Physical characteristics
- • location: Gaines Township, Kent County, Michigan
- • location: Grand River at Grand Rapids, Michigan
- • elevation: 581 ft (177 m)
- Length: 26 mi (42 km)
- Basin size: 57 sq mi (150 km^{2})
- • location: mouth
- • average: 66.42 cu ft/s (1.881 m^{3}/s) (estimate)

= Plaster Creek =

River in Michigan, United States

Plaster Creek is a 25.9 mi urban stream in Kent County, Michigan in the United States. It is a tributary of the Grand River. The stream is named for the large deposit of gypsum found at its mouth. Its mean monthly flow averages 22 million gallons per day.

Two bridges listed on the National Register of Historic Places cross the creek.

==Watershed==
The headwaters are located in Dutton Shadyside Park, at Hanna Lake Avenue and 76th Street, just south of the unincorporated town of Dutton in Gaines Township. The creek flows into the Grand River just south of Wealthy Street in downtown Grand Rapids. The main stream is approximately 26 mi long and drains a 57 sqmi basin.

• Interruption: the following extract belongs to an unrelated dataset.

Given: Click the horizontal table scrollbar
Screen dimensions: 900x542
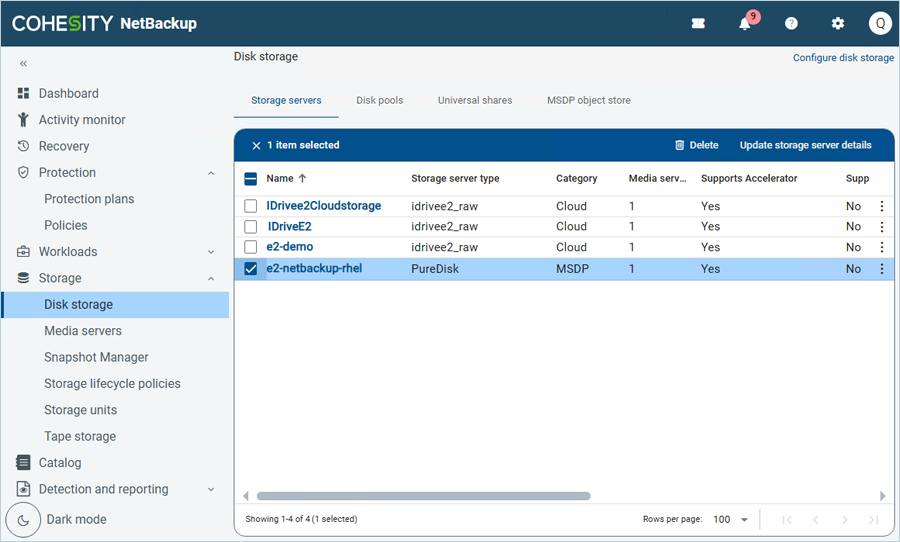Looking at the screenshot, I should [x=423, y=496].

The Plaster Creek Watershed is considered to contain one of the most polluted creeks in West Michigan. Priority pollutants of the creek can be linked to stormwater runoff but include issues such as sedimentation, E.coli contamination, nutrient pollution, thermal pollution and toxic substances. However, local groups such as The Lower Grand River Organization of Watersheds and Plaster Creek Stewards have worked to address these issues. "Plaster Creek Stewards is a collaboration of Calvin University faculty, staff, and students working with local schools, churches, and community partners to restore the health and beauty of the watershed".

==Flora and fauna==
Plaster Creek is a salmon spawning stream, and salmon have been seen as far upstream as the headwaters at Dutton Shadyside Park. The stream is not considered to be a trout stream, but has been designated as a warm water fishery. One endangered species Epioblasma triquetra (the snuffbox mussel) lives in the Plaster Creek watershed. The threatened Beak Grass (Diarrhena americana) as well as Endangered Virginia Bluebells (Mertensia virginica) grows along the banks in some areas.

==Tributaries==
Streams flowing into the creek include Little Plaster Creek, the small Maple Creek, Whiskey Creek, and the former Silver Creek, now culverted as the Silver Creek Drain.

==Trails==
A series of trails along Plaster Creek is being planned in Grand Rapids:

- Plaster Creek Trail - Phase I
Beginning at Ken-O-Sha Park School (1353 VanAuken SE) and following Plaster Creek, this pathway offers interpretive signs and a stunning display of spring-blooming wild flowers along the creek's bank and wetland areas. This portion of the Plaster Creek Trail is 1.2 mi.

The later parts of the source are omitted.